Search engines look down on “banner farms” and “link farms,” which are merely exchanges where webmasters agree to highlight one another’s sites in a form of reciprocal linking. Too many of these “farms” became repositories for purchased links and the search engines came down hard on them a few years back. They continue to fight them to this day and even having your site listed on one can lower your pagerank or get you booted from the engines. Reciprocal linking is still a good idea, and a widely accepted practice, but one that is not rated as highly as it once was.

If you think of these other links as helping to bolster your site, you should consider the contextual link a premium backlink that does less to drive traffic than ensure high rankings in the search engines. Which, of course, brings more traffic than all of the reciprocal and sitewide linking ever could. These are permanent links that will not disappear if the other webmaster(s) decides to pull-out of the deal, or their website simply goes down. They remain where they are placed from the start, never moving to another page or redirecting clicks to other sources.
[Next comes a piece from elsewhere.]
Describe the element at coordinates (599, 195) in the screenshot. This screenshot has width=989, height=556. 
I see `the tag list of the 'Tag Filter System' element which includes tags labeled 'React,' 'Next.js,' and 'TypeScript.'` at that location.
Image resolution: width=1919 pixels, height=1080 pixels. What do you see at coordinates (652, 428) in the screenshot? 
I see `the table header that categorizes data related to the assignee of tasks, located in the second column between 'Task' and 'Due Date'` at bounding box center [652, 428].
A permanent link continues to draw PR juice long after it has been placed, improving the standing of your site for years after it has been made.

Reciprocal and sitewide linking are great ways of promoting your site and making inroads into the webmastering community, but they do not help your pagerank very much. PR is what helps your site rise to the top of the search engines, and studies have shown that most visitors click on the first handful of items returned, meaning you desperately want to be included in that upper echelon. Other links will provide good traffic over time, but only a permanent link will continue to improve the PR, years after it has been in place.

Contextual links have the added benefit of being relevant to the topic, not just naked links surrounded by gibberish. Search engines see these as spam links and may punish your site if they find you using them. However, links in context rate the highest for PR value. Add to this that they are a permanent backlink and you see just how important they are to your site’s SEO and visibility in the search engines. You cannot attract traffic if no one knows where to find you, and other links do not serve that purpose as well as they may seem.

Be sure to do your research on linking, as it is one of the most important concerns you have as a webmaster, and you will conclude that one-way incoming contextual links are the best for your business.